Votre livre sort deux mois avant les élections fédérales. C’est donc un outil 
de campagne électorale?

Pas vraiment. En fait, je l’ai commencé il y a dix-huit mois et il aurait dû paraître en début d’année. Mais j’ai dû m’occuper de la succession de mon frère. C’est pourquoi ce livre ne paraît que maintenant, dans un contexte préélectoral.

Quel espoir placez-vous 
dans votre premier livre?

Celui de pouvoir conscientiser les gens. Mais je reste lucide: si j’en vends 3000 exemplaires, ce sera déjà un énorme succès. Et 3000 lecteurs, cela ne suffit pas à changer les choses. J’espère quand même que parmi eux, il y aura beaucoup de décideurs. Car ce résumé factuel de la situation du monde me semble utile. Et j’ai aussi mis l’accent sur les solutions, contrairement à ces nombreux collapsologues actuels qui répètent que tout est foutu et qu’il n’y a plus rien à faire.

Une partie importante de la solution, dans votre livre, c’est de miser à fond et vite sur les énergies renouvelables.

Oui. Avec une surface de panneaux solaires équivalant à six fois la superficie de la Suisse et une fois les problèmes du stockage résolus, on pourrait satisfaire les besoins globaux (pas seulement électriques) en énergie de toute l’humanité. On ne lit pratiquement jamais cela. Et pourtant, c’est réaliste et c’est indispensable pour atténuer et surmonter la crise climatique.

Mais vous répétez aussi 
que capacité de faire et volonté de faire sont rarement en phase.

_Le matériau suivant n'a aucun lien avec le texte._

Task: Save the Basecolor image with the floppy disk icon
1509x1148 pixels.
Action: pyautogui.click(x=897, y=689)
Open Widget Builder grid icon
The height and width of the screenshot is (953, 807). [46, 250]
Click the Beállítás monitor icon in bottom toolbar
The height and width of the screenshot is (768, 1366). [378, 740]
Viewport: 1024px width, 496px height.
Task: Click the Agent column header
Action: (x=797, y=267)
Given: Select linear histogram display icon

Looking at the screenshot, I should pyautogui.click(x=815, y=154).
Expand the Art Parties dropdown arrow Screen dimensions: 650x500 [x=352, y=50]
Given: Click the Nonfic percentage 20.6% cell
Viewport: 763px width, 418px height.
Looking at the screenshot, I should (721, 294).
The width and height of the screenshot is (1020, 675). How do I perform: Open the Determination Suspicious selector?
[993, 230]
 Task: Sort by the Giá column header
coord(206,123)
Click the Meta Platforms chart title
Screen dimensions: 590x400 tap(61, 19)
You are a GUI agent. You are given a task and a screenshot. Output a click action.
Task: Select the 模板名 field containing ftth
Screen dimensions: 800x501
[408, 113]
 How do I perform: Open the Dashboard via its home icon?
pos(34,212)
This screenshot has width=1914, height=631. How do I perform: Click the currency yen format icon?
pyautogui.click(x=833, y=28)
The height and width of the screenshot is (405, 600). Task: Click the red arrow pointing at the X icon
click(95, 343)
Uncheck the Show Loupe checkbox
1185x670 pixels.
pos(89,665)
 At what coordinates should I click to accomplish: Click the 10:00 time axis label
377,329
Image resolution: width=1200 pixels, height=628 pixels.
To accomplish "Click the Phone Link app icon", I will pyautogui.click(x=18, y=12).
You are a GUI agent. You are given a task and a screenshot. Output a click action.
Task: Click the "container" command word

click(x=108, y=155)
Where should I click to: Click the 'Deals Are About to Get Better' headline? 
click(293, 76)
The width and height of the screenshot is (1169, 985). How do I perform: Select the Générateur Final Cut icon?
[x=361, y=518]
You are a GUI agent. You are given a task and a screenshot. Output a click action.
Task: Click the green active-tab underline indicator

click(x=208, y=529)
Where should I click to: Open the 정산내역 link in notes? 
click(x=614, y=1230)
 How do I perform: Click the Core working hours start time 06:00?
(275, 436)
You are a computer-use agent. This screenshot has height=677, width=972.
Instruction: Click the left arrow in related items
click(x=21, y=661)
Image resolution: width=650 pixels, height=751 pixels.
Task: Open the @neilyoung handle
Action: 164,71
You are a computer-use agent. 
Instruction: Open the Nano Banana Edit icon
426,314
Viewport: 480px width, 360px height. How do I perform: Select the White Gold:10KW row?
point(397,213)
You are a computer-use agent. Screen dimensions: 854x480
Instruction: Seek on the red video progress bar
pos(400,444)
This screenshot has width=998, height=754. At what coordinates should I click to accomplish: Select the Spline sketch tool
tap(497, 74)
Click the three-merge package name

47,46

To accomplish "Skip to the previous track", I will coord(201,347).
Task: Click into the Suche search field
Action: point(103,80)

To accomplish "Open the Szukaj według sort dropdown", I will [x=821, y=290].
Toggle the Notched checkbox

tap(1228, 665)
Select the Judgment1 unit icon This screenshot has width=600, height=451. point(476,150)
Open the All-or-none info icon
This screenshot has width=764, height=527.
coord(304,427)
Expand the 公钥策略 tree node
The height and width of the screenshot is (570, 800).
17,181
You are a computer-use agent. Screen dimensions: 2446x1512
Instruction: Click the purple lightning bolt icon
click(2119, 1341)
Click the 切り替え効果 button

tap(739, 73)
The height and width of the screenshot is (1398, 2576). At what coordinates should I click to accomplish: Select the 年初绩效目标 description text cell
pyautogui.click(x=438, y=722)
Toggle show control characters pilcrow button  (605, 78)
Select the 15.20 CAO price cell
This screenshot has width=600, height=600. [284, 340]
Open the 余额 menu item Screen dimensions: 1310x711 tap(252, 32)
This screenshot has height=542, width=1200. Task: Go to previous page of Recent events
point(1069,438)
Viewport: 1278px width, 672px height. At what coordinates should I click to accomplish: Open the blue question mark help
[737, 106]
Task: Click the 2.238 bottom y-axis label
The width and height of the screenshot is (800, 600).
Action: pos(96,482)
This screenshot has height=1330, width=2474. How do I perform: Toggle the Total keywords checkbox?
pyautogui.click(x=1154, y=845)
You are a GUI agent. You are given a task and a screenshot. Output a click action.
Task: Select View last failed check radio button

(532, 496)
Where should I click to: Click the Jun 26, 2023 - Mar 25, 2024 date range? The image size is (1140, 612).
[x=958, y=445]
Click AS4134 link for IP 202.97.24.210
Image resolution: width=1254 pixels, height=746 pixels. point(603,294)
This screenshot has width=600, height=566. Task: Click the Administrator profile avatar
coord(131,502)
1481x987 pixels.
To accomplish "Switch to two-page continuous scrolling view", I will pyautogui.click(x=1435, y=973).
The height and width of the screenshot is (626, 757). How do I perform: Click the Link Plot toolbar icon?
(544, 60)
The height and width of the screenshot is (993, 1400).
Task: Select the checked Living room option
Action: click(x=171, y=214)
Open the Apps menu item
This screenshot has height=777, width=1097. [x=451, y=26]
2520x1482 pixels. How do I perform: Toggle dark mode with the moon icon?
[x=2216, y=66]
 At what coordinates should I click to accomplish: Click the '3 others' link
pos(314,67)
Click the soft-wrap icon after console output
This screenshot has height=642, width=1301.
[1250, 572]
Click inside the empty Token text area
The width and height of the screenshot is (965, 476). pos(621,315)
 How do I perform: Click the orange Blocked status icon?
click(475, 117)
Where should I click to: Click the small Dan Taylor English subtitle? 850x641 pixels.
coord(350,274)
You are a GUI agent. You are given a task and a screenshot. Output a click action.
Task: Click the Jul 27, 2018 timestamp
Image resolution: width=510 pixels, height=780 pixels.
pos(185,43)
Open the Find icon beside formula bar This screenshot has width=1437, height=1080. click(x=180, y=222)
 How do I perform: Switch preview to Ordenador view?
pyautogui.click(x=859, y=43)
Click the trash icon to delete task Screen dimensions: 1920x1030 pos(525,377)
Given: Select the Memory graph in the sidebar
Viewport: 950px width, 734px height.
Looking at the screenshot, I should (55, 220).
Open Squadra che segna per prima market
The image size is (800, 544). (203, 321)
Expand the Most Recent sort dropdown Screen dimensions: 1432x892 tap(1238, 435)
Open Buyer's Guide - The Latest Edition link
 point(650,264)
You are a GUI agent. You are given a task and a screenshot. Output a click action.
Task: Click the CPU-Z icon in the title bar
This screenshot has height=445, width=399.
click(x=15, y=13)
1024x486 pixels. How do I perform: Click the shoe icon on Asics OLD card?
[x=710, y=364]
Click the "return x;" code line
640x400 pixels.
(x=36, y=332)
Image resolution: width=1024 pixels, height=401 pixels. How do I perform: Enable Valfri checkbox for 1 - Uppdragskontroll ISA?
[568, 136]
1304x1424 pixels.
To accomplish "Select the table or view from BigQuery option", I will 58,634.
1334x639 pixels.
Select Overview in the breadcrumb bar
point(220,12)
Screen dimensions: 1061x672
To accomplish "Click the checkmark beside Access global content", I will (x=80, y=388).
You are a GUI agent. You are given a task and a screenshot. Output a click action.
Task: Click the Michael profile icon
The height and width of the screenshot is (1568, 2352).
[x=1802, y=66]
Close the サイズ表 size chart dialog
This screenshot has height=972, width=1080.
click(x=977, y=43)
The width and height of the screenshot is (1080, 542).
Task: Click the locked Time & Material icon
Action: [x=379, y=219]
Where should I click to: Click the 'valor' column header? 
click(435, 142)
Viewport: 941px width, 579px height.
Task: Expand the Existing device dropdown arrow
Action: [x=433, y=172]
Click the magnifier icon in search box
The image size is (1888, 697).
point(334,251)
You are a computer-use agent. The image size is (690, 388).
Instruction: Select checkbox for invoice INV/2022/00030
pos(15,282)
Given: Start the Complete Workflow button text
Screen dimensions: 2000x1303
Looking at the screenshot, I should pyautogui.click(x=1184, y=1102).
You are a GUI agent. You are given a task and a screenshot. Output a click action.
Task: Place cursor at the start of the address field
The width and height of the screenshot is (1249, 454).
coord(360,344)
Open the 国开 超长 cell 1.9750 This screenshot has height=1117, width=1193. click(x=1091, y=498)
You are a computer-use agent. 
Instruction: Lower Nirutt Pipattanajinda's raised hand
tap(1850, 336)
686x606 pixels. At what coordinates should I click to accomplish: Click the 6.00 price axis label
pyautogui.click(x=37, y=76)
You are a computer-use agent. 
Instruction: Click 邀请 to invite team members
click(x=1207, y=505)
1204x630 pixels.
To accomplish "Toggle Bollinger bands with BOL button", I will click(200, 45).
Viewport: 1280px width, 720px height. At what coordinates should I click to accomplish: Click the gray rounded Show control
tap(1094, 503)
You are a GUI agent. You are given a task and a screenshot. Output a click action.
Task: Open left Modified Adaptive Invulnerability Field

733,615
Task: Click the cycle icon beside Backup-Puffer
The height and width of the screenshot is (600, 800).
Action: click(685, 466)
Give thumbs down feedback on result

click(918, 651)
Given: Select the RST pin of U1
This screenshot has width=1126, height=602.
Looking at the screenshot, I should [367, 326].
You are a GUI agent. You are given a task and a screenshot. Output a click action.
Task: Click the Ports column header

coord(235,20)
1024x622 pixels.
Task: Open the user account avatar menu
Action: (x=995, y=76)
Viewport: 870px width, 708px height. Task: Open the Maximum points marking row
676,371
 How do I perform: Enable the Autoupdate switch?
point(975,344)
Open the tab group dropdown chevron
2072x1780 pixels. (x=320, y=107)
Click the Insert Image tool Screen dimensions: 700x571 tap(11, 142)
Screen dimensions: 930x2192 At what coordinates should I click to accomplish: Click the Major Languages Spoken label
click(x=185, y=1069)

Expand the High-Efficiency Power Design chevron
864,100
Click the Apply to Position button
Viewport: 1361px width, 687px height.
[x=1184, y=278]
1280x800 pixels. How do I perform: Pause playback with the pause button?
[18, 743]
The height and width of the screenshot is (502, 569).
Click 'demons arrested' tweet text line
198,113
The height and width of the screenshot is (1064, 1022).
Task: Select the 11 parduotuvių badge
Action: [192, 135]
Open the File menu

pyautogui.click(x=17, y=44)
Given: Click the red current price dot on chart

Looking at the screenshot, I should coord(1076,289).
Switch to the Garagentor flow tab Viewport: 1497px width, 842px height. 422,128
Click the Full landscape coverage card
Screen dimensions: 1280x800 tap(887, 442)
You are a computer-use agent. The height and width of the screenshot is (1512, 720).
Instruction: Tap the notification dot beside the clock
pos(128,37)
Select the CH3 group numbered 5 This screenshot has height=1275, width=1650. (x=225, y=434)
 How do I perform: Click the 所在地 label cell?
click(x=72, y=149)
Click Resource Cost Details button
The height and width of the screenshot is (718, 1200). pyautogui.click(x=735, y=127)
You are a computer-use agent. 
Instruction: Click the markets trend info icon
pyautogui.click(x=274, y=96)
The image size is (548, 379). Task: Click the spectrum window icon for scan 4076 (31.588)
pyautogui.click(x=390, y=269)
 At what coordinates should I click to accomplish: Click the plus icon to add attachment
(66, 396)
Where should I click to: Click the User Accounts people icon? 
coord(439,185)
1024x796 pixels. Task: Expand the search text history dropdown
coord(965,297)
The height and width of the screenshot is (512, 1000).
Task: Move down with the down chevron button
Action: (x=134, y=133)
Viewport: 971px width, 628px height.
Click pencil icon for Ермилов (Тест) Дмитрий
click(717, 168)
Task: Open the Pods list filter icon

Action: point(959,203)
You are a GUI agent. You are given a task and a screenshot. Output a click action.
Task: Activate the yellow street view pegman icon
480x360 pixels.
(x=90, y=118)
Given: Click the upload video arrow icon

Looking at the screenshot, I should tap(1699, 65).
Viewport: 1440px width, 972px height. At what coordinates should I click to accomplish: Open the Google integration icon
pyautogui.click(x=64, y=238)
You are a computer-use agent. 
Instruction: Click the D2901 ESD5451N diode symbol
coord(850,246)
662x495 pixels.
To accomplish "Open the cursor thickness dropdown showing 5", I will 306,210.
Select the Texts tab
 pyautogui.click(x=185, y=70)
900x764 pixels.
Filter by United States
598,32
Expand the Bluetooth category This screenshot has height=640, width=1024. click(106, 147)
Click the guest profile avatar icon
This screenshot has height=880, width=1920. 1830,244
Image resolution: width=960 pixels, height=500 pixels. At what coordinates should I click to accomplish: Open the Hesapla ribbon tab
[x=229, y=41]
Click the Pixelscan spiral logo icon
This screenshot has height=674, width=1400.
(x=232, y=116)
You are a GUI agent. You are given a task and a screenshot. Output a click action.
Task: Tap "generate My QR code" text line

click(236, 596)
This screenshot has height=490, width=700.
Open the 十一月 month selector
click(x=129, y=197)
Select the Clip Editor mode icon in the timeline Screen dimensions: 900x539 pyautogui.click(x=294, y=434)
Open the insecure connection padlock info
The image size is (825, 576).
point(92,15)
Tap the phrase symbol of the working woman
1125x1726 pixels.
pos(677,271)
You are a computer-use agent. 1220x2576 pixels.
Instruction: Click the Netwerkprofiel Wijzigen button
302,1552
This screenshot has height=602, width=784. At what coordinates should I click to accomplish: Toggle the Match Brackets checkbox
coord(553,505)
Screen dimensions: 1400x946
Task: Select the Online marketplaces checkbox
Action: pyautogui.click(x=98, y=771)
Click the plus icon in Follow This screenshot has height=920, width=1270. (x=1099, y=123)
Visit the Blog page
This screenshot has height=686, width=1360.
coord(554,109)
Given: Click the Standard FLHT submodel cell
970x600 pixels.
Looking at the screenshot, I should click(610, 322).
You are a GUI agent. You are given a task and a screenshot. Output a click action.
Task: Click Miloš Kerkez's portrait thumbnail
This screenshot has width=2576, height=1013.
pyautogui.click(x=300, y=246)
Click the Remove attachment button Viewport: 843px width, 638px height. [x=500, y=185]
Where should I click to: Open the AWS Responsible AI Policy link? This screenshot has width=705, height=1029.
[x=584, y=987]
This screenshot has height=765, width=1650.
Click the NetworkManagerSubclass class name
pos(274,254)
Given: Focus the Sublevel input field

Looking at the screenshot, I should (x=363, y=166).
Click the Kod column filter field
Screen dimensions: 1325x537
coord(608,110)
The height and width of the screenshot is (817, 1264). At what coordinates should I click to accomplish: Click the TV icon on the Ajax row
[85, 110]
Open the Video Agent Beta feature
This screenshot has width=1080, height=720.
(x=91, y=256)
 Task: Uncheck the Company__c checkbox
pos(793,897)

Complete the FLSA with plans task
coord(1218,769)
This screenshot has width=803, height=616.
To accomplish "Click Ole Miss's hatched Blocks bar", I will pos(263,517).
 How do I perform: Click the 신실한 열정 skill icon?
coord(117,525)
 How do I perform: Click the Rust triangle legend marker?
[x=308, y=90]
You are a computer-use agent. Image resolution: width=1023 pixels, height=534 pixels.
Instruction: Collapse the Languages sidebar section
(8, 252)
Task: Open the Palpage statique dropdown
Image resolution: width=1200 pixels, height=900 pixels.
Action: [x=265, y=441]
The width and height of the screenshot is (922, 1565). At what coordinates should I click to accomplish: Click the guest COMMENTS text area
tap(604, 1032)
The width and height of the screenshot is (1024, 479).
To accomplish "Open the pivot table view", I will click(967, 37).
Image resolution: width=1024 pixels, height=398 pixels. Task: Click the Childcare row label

Oui, parce qu’il y a hélas des intérêts à préserver. L’exemple le plus pathétique de cette inertie et de ces blocages en Suisse, c’est le président de l’UDC, Albert Rösti, qui est aussi président de Swissoil, association qui défend les intérêts des mazoutiers, des pétroliers et donc des monarchies musulmanes. Le programme de son parti méprise complètement les énergies renouvelables et défend aveuglément le pétrole. Ailleurs dans le monde, on voit aussi que Trump a flatté 20 000 travailleurs du charbon pour des raisons électoralistes alors que les énergies renouvelables représentent plus d’un million d’emplois aux Etats-Unis.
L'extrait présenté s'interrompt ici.